Your assignment: Scan the records for "will". Report each line that includes it.

Records to process:
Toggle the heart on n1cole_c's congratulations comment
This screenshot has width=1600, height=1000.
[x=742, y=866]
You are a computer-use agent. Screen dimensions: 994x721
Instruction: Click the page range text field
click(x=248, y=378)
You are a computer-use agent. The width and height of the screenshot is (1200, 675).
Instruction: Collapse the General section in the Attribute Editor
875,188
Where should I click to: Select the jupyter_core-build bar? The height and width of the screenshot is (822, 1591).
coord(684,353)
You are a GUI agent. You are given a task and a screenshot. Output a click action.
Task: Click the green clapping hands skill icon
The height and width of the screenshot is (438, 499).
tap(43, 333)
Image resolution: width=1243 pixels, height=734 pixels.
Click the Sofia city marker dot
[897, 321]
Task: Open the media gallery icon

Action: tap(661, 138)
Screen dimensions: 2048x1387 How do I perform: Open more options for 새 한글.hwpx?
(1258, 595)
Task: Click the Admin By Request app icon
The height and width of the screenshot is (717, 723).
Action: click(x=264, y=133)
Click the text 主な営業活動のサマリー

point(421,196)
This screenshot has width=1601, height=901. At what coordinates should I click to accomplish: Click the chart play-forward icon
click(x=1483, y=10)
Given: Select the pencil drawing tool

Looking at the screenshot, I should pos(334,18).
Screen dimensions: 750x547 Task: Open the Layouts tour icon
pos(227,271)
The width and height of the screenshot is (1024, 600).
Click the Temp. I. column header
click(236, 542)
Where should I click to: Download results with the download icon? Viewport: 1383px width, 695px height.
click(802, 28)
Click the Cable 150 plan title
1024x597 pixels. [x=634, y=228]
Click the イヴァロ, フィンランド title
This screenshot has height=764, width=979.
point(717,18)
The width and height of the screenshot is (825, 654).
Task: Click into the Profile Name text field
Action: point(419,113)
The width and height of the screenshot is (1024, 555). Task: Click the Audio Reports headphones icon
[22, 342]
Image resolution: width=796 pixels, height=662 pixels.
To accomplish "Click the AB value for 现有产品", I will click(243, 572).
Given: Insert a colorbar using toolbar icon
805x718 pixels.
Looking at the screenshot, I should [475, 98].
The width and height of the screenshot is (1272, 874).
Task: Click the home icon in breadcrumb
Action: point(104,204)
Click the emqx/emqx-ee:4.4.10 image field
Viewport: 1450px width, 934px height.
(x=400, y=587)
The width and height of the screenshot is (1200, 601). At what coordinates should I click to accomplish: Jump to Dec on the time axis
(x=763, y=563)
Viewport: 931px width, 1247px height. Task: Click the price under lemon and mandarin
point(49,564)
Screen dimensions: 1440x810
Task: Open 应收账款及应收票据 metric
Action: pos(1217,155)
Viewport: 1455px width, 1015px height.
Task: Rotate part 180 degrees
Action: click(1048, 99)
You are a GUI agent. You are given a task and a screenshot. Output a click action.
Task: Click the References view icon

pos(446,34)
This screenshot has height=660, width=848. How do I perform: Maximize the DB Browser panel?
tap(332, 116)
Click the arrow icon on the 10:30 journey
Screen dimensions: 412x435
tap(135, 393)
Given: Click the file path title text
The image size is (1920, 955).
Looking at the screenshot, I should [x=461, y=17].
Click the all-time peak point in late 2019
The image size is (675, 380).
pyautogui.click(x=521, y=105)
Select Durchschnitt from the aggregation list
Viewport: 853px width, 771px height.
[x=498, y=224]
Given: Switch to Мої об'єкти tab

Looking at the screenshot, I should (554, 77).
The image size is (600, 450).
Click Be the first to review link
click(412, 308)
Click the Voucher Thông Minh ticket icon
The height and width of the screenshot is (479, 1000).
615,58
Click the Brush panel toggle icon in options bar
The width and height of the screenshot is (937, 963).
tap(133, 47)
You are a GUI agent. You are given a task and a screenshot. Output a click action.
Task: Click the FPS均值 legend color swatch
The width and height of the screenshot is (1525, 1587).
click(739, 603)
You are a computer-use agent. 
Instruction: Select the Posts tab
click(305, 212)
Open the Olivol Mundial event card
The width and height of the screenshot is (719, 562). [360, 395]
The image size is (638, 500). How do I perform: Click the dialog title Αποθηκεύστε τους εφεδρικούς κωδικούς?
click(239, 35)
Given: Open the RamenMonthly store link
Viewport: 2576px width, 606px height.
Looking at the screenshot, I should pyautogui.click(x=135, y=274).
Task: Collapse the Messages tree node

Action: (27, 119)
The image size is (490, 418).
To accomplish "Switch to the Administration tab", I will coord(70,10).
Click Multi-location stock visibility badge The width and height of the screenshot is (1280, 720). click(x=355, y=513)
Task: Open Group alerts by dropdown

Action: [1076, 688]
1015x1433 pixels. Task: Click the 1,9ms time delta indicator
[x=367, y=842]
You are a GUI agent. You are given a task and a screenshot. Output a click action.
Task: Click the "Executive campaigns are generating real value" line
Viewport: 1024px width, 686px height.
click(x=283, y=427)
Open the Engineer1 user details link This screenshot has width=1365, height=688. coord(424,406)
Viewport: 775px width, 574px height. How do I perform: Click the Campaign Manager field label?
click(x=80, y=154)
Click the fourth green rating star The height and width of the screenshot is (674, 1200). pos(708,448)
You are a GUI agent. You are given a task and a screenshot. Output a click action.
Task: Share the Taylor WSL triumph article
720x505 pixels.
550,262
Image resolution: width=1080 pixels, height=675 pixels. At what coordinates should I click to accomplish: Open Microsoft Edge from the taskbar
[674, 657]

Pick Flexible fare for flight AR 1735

Reply:
To accomplish "Click the AB value for 现有产品", I will click(243, 572).
To accomplish "Switch to the Administration tab", I will coord(70,10).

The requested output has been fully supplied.